Lead plaintiffs Olga Demyanenko-Todd, Kimberly Force and Melissa Miller filed earlier an amended complaint against Navient, which claims in its dismissal motion that the plaintiffs filed their lawsuit because a similar one is being litigated in the same court.

“Plaintiffs’ amended complaint should be recognized for what it is - a futile effort to piggyback on the vigorously contested regulatory enforcement action filed by the Consumer Financial Protection Bureau in this court,” the Navient motion said.

According to the dismissal motion, Demyanenko-Todd, Force and Miller took out student loans, with Demyanenko-Todd’s and Miller’s loans used to fund their own college educations and Force’s loan taken out on behalf of her daughter.

All three plaintiffs alleged in the complaint that they were placed into standard repayment plans, according to the dismissal motion, but, although they could not afford to make those payments, Navient never offered them a chance to be enrolled in an income-based payment plan and "forced" them "into costly forbearance programs."

In the dismissal motion, Navient said “the plaintiffs fail to state a claim for breach of contract because none of the defendants are parties to the contract that is alleged to have been breached and because the promise that they claim was breached was not in the contract.” The defendant stated that it is not party to the plaintiffs' master promissory notes.

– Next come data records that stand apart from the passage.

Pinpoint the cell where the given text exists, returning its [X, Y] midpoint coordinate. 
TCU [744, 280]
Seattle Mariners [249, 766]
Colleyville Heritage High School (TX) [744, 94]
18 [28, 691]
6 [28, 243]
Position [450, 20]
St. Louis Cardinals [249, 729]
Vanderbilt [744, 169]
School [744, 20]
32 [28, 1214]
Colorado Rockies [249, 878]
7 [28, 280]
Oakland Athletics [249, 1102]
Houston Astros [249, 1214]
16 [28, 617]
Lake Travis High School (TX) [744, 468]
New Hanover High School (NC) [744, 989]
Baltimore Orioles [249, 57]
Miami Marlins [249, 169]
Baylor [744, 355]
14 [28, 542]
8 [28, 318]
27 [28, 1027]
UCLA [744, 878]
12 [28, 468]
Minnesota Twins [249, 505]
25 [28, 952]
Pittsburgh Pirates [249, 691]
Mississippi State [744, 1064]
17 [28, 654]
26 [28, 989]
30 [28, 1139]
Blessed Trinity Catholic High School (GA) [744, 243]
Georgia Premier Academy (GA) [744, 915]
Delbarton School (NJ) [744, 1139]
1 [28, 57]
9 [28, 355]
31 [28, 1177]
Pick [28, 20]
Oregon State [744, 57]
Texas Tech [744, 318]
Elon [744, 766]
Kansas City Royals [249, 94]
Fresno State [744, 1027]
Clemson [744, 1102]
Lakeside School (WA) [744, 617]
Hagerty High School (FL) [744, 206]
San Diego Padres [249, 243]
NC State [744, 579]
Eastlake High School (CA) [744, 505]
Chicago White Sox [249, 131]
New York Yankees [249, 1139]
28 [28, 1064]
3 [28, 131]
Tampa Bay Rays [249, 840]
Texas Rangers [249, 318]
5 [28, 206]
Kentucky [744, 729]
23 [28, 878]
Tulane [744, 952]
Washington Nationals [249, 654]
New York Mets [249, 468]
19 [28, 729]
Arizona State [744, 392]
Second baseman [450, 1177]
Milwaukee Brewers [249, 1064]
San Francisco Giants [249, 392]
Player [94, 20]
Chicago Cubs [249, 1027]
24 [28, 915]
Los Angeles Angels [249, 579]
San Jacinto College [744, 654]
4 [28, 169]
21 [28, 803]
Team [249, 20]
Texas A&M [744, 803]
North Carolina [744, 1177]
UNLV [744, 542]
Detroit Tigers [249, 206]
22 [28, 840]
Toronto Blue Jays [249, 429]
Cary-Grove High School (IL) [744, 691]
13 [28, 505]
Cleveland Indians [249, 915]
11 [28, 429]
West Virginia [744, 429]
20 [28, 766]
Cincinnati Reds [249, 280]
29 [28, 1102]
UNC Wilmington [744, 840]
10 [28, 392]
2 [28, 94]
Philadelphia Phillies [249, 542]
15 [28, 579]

In addition, Navient argued that the Higher Education Act “expressly preempts improper disclosure claims based on state law” and the terms of related consumer protection laws do not apply to loan servicers.

Navient said the class action lawsuit should be tossed in accordance with a Supreme Court ruling stating that defective pleadings “should be exposed at the point of minimum expenditure of time and money by the parties and the court.”